魔女と少年のやりとりが優しくて,ほほえましくて。切ないけれども,心温まるストーリーでした。

うちの魔女しりませんか? (ガガガ文庫)

うちの魔女しりませんか? (ガガガ文庫)

  • 作者: 山川 進
  • 出版社/メーカー: 小学館
  • 発売日: 2011/01/18
  • メディア: 文庫

人間とそっくりの外見を持ち,しかし人間と違う形の進化を遂げた謎の生命体。魔女。その魔女が絶滅危惧種として保護されている世界。しかし,その保護をしていた地球上最後の魔女は,ある日死んでしまう。しかし,まだ生き残りの魔女がいると信じる魔女オタクのリョータにつれられて最後の魔女が見つかった森を探索した文哉は,その森の中で小さな魔女を見つける。その子にミラと名前をつけた文哉は,その魔女と一緒に暮らすことになって……。

 

イラストとタイトルにつられたわけですがw非常に良質の物語でした。読み切りの作品ですが,非常に綺麗に終わっているなぁ,と満足です。「読み切りで面白い作品に巡り会いたい」と思っていたら,年明け早々に『レイヤード・サマー』やら,この『うちの魔女しりませんか?』やら,非常に豊作だなぁ,と嬉しい限りです。『とある飛空士への恋歌』最終巻も含めると,面白い作品が多くて嬉しい限りです。

§ 提供データ

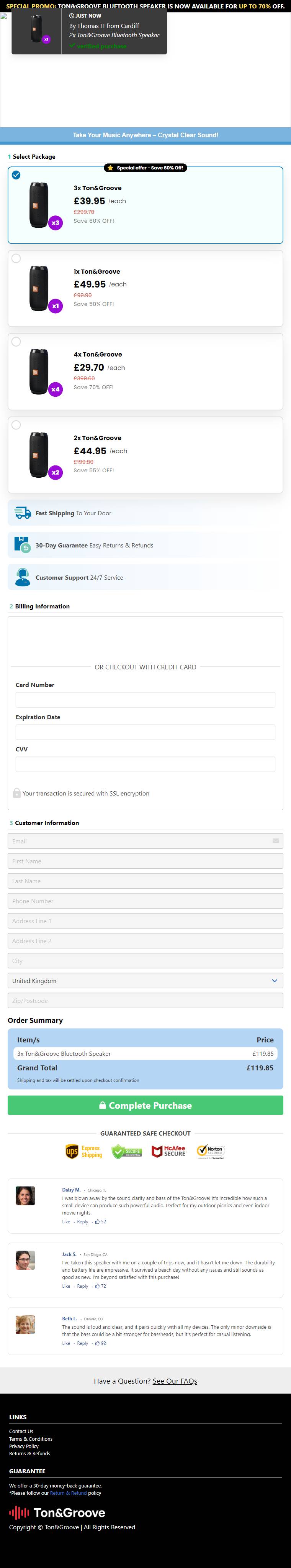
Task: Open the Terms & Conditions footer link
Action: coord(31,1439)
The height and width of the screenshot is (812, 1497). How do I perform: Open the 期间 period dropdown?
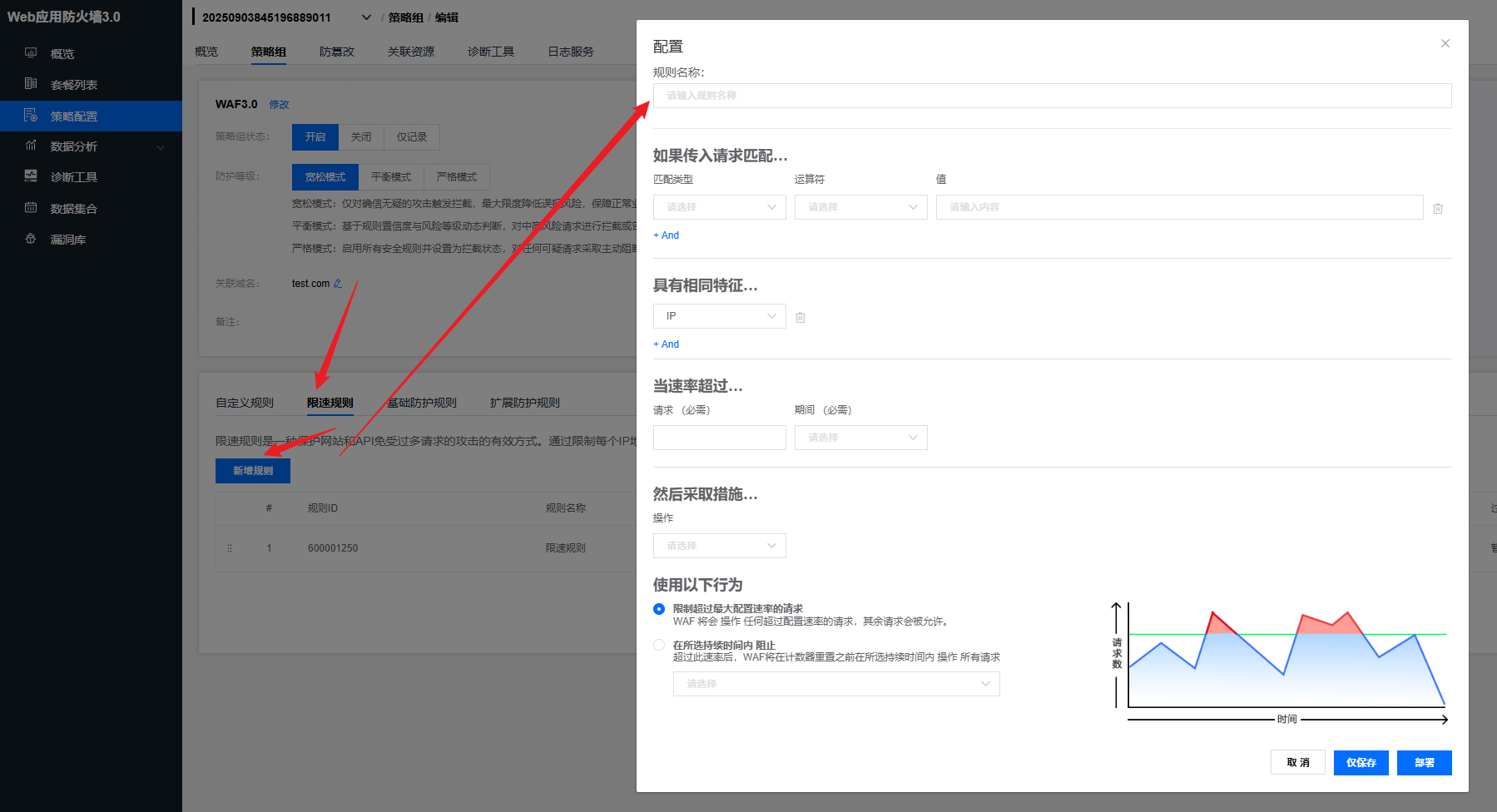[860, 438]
---
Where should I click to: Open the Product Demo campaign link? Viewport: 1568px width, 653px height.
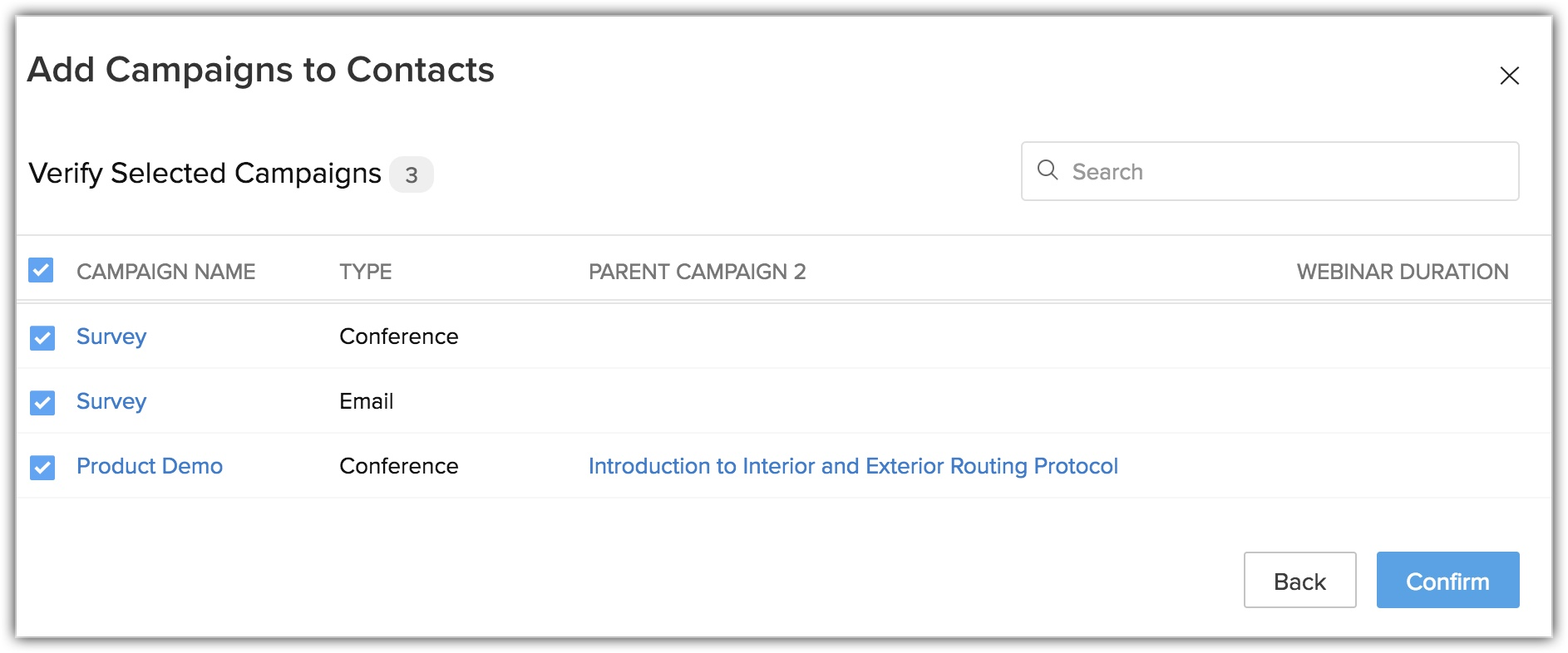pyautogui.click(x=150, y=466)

§ ねらい
次の1.〜3.の記述がページ抜粋と合っているかを判定し、それぞれ「はい」か「いいえ」で答え、決め手となる本文の語句をそのまま引用しなさい。
1. この作品の発売日は2011年1月18日である。
2. 文哉は森で見つけた小さな魔女にミラという名前をつけた。
3. この作品は何巻も続くシリーズものである。

§ 解答
1. はい。「発売日: 2011/01/18」
2. はい。「その子にミラと名前をつけた文哉は」
3. いいえ。「読み切りの作品ですが」